Es gibt viel mehr darum, seine Inseln möglichst effizient auszubauen, seine Produktionsketten zu überdenken und seine Arbeiter zu dirigieren. Dass sich Anno 1800 deshalb mitunter mechanisch anfühlt, muss man hinnehmen. Dafür bietet das Brettspiel – bei meist durchaus überschaubarem Zeiteinsatz – schnörkellose Partien rund um Ressourcenmanagement. Je nach Spielerzahl muss man umdenken und seine Taktiken anpassen, das ist gut so. Letztendlich will dieses Brettspiel keine epische Handelssimulation sein, sondern ein Optimierungsspiel, bei dem Spieler bestenfalls auf ein Ziel hinarbeiten und sich nicht treiben lassen. Man spielt zwar mit- bzw. gegeneinander, die wahren Stärken liegen jedoch im Solitär-Spiel – dass sich also ein Solo-Regelwerk in Entwicklung befindet, ist daher nicht überraschend, sondern angesichts des Spielprinzips konsequent.

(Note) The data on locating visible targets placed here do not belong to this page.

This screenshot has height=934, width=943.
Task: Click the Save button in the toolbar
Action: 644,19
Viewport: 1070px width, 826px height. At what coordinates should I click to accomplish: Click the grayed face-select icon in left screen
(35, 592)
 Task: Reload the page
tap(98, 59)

Mit steigender Spielerfahrung kristallisieren sich stärkere Spielelemente heraus, die einem Vorteil verschaffen. Auch beim Warenhandel gibt es einige Ungenauigkeiten, die sich ungünstig auf den Spielverlauf auswirken können. Dennoch, insgesamt funktioniert das erdachte Spielprinzip und Wallace‘ Konzept, die Kernhandlungen aus Anno in ein Brettspiel zu überführen, geht auf.

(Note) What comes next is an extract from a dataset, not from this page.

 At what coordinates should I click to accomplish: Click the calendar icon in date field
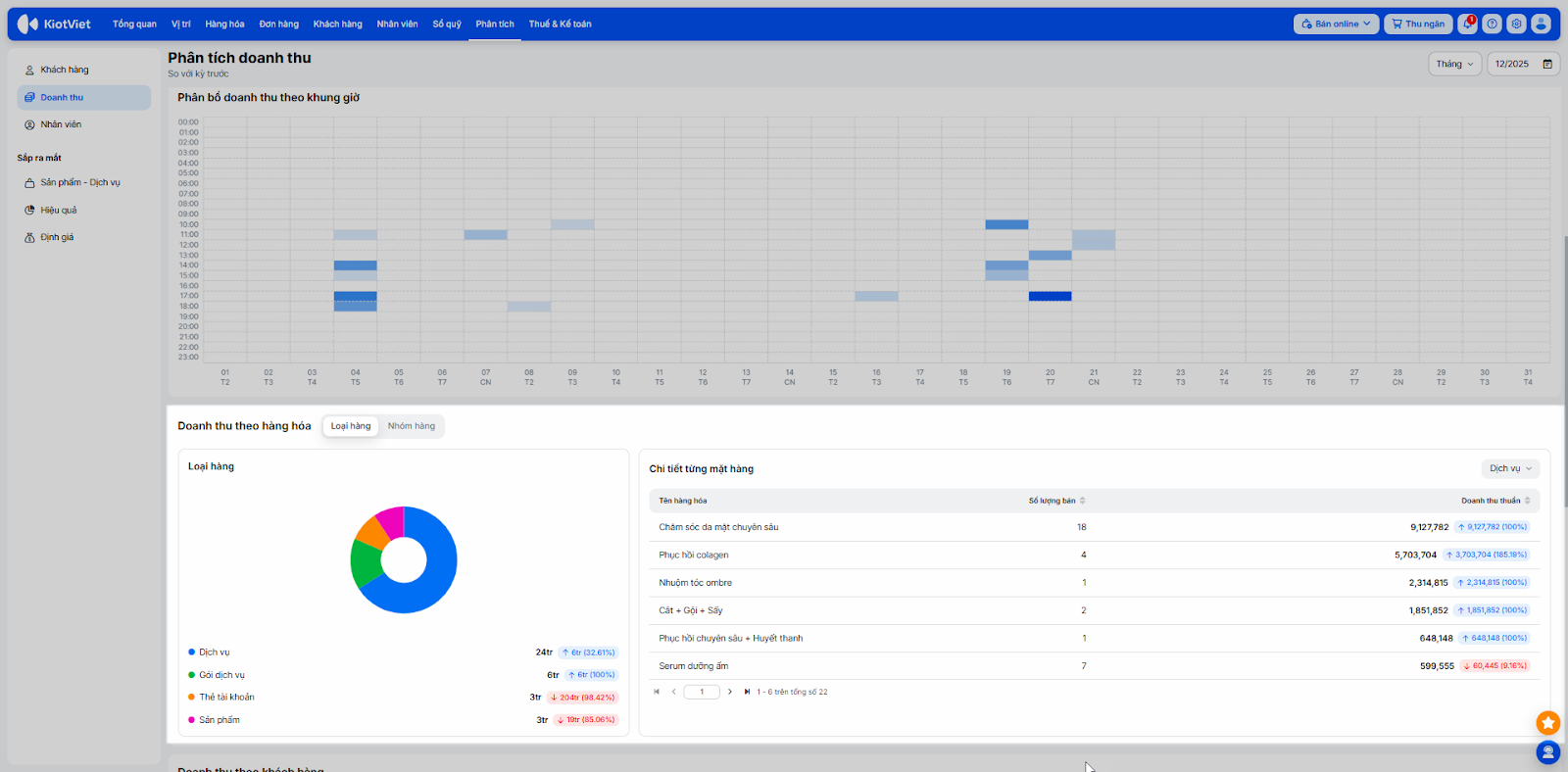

Auf die Optik trifft das nicht unbedingt zu. Zweckmäßig und nüchtern, so präsentiert sich das Brettspiel zu Anno 1800 und damit genau gegenteilig zu dem wunderschönen Videospiel. Ja, Grafiken aus dem Spiel wurden übernommen – und das ist auch gut so -, dennoch liegt Anno eher bieder auf dem Tisch. Eine echte Augenweide sieht jedenfalls anders aus. Andererseits sorgt die Nüchternheit für Übersicht – und die ist notwendig, sogar in den passiven Zügen. Stets verfolgt man, was der Gegner tut. Das ist essentiell, aber auch Fluch und Segen.

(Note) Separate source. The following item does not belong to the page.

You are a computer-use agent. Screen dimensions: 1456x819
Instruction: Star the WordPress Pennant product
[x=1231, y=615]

Insgesamt ist das Brettspiel zu Anno 1800 nicht nur ein überraschend guter, sondern ein rundum gelungener Titel. Das Brettspiel punktet nicht unbedingt durch Komplexität, sondern einen klugen Einsatz von Synergien. Man entscheidet sich stets zwischen mehreren Handlungsalternativen, wird besser, je öfter man spielt. Anno 1800 hat eine spürbare Lernkurve, die allerdings irgendwann abrupt endet: dann fühlen sich Folgepartien eher gleichförmig an. Bis es soweit ist, dauert es allerdings viele Runden.